* **WHAT THIS TASK INVOLVES**: Repeat each entry exactly.
┄┄┄┄┄┄┄┄┄┄
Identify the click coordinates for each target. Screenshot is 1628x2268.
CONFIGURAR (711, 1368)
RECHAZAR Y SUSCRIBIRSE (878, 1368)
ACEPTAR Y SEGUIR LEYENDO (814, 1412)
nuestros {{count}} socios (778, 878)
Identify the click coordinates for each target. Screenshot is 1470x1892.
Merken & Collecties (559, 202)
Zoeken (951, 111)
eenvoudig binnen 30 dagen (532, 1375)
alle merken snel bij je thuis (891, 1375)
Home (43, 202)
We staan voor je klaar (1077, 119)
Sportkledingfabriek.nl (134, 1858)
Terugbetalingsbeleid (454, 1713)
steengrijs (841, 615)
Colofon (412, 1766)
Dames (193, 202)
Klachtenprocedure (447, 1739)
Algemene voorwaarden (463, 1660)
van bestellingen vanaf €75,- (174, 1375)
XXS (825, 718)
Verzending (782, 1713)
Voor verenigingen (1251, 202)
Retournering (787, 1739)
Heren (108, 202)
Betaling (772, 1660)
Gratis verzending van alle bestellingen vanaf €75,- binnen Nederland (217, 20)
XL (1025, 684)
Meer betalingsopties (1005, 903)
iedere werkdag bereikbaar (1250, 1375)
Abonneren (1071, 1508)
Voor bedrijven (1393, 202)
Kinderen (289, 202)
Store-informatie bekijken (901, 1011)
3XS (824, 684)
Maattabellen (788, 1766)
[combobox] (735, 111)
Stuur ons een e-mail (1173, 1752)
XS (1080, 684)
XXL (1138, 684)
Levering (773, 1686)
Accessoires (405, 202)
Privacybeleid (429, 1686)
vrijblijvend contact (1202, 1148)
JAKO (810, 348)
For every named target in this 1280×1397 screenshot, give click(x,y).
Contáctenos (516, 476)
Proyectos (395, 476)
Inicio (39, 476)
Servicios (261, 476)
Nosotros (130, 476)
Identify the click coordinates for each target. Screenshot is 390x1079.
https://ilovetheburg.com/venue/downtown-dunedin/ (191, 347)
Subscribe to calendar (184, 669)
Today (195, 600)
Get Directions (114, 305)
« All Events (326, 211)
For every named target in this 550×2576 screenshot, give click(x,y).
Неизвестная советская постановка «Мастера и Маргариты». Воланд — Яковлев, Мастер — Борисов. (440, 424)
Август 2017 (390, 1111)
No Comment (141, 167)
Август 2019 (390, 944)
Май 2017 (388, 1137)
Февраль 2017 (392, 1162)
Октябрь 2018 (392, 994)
┄┄┄┄┄┄┄┄┄┄
* **COMPLETED TASK**:
Identify the click coordinates for each target. Screenshot is 1628x2268.
CONFIGURAR (711, 1368)
RECHAZAR Y SUSCRIBIRSE (878, 1368)
ACEPTAR Y SEGUIR LEYENDO (814, 1412)
nuestros {{count}} socios (778, 878)
Identify the click coordinates for each target. Screenshot is 1470x1892.
Merken & Collecties (559, 202)
Zoeken (951, 111)
eenvoudig binnen 30 dagen (532, 1375)
alle merken snel bij je thuis (891, 1375)
Home (43, 202)
We staan voor je klaar (1077, 119)
Sportkledingfabriek.nl (134, 1858)
Terugbetalingsbeleid (454, 1713)
steengrijs (841, 615)
Colofon (412, 1766)
Dames (193, 202)
Klachtenprocedure (447, 1739)
Algemene voorwaarden (463, 1660)
van bestellingen vanaf €75,- (174, 1375)
XXS (825, 718)
Verzending (782, 1713)
Voor verenigingen (1251, 202)
Retournering (787, 1739)
Heren (108, 202)
Betaling (772, 1660)
Gratis verzending van alle bestellingen vanaf €75,- binnen Nederland (217, 20)
XL (1025, 684)
Meer betalingsopties (1005, 903)
iedere werkdag bereikbaar (1250, 1375)
Abonneren (1071, 1508)
Voor bedrijven (1393, 202)
Kinderen (289, 202)
Store-informatie bekijken (901, 1011)
3XS (824, 684)
Maattabellen (788, 1766)
[combobox] (735, 111)
Stuur ons een e-mail (1173, 1752)
XS (1080, 684)
XXL (1138, 684)
Levering (773, 1686)
Accessoires (405, 202)
Privacybeleid (429, 1686)
vrijblijvend contact (1202, 1148)
JAKO (810, 348)
For every named target in this 1280×1397 screenshot, give click(x,y).
Contáctenos (516, 476)
Proyectos (395, 476)
Inicio (39, 476)
Servicios (261, 476)
Nosotros (130, 476)
Identify the click coordinates for each target. Screenshot is 390x1079.
https://ilovetheburg.com/venue/downtown-dunedin/ (191, 347)
Subscribe to calendar (184, 669)
Today (195, 600)
Get Directions (114, 305)
« All Events (326, 211)
For every named target in this 550×2576 screenshot, give click(x,y).
Неизвестная советская постановка «Мастера и Маргариты». Воланд — Яковлев, Мастер — Борисов. (440, 424)
Август 2017 (390, 1111)
No Comment (141, 167)
Август 2019 (390, 944)
Май 2017 (388, 1137)
Февраль 2017 (392, 1162)
Октябрь 2018 (392, 994)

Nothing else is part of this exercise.